> **SUPPLIED DATA**
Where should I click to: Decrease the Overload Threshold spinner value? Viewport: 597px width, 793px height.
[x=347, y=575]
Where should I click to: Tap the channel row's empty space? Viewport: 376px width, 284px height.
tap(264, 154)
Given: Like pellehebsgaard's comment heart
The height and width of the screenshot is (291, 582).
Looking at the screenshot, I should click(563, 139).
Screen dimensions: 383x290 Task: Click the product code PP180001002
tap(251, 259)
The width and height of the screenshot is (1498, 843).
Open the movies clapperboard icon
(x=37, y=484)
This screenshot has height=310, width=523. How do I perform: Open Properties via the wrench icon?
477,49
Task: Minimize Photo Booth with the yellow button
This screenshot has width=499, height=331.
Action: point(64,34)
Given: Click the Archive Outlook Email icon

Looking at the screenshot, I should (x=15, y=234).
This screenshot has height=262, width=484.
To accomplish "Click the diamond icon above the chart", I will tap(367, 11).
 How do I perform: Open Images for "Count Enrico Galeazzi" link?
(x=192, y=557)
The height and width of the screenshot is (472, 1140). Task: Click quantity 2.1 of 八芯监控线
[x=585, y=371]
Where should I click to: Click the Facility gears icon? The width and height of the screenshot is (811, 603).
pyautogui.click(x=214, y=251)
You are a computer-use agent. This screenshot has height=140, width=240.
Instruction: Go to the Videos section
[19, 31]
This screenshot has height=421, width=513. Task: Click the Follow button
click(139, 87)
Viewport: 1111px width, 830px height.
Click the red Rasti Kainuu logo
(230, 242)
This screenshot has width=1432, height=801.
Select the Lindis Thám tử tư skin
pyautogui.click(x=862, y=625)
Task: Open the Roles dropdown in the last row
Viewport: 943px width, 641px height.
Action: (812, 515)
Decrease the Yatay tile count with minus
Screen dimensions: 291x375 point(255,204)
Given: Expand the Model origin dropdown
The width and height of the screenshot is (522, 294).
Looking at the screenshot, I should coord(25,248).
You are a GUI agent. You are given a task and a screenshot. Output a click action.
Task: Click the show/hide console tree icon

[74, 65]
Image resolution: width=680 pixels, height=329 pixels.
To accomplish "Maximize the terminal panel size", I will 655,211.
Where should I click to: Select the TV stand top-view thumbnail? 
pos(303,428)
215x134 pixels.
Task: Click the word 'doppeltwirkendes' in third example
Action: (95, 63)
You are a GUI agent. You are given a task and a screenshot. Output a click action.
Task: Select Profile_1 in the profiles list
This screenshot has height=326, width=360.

> **WHAT THE TASK ASKS**
Your answer must be the complete data, repeated word for word.

> **RESULT OF THIS EXERCISE**
Where should I click to: Decrease the Overload Threshold spinner value? Viewport: 597px width, 793px height.
[x=347, y=575]
Where should I click to: Tap the channel row's empty space? Viewport: 376px width, 284px height.
tap(264, 154)
Given: Like pellehebsgaard's comment heart
The height and width of the screenshot is (291, 582).
Looking at the screenshot, I should click(563, 139).
Screen dimensions: 383x290 Task: Click the product code PP180001002
tap(251, 259)
The width and height of the screenshot is (1498, 843).
Open the movies clapperboard icon
(x=37, y=484)
This screenshot has height=310, width=523. How do I perform: Open Properties via the wrench icon?
477,49
Task: Minimize Photo Booth with the yellow button
This screenshot has width=499, height=331.
Action: point(64,34)
Given: Click the Archive Outlook Email icon

Looking at the screenshot, I should (x=15, y=234).
This screenshot has height=262, width=484.
To accomplish "Click the diamond icon above the chart", I will tap(367, 11).
 How do I perform: Open Images for "Count Enrico Galeazzi" link?
(x=192, y=557)
The height and width of the screenshot is (472, 1140). Task: Click quantity 2.1 of 八芯监控线
[x=585, y=371]
Where should I click to: Click the Facility gears icon? The width and height of the screenshot is (811, 603).
pyautogui.click(x=214, y=251)
You are a computer-use agent. This screenshot has height=140, width=240.
Instruction: Go to the Videos section
[19, 31]
This screenshot has height=421, width=513. Task: Click the Follow button
click(139, 87)
Viewport: 1111px width, 830px height.
Click the red Rasti Kainuu logo
(230, 242)
This screenshot has width=1432, height=801.
Select the Lindis Thám tử tư skin
pyautogui.click(x=862, y=625)
Task: Open the Roles dropdown in the last row
Viewport: 943px width, 641px height.
Action: (812, 515)
Decrease the Yatay tile count with minus
Screen dimensions: 291x375 point(255,204)
Given: Expand the Model origin dropdown
The width and height of the screenshot is (522, 294).
Looking at the screenshot, I should coord(25,248).
You are a GUI agent. You are given a task and a screenshot. Output a click action.
Task: Click the show/hide console tree icon

[74, 65]
Image resolution: width=680 pixels, height=329 pixels.
To accomplish "Maximize the terminal panel size", I will 655,211.
Where should I click to: Select the TV stand top-view thumbnail? 
pos(303,428)
215x134 pixels.
Task: Click the word 'doppeltwirkendes' in third example
Action: (95, 63)
You are a GUI agent. You are given a task and a screenshot. Output a click action.
Task: Select Profile_1 in the profiles list
This screenshot has height=326, width=360.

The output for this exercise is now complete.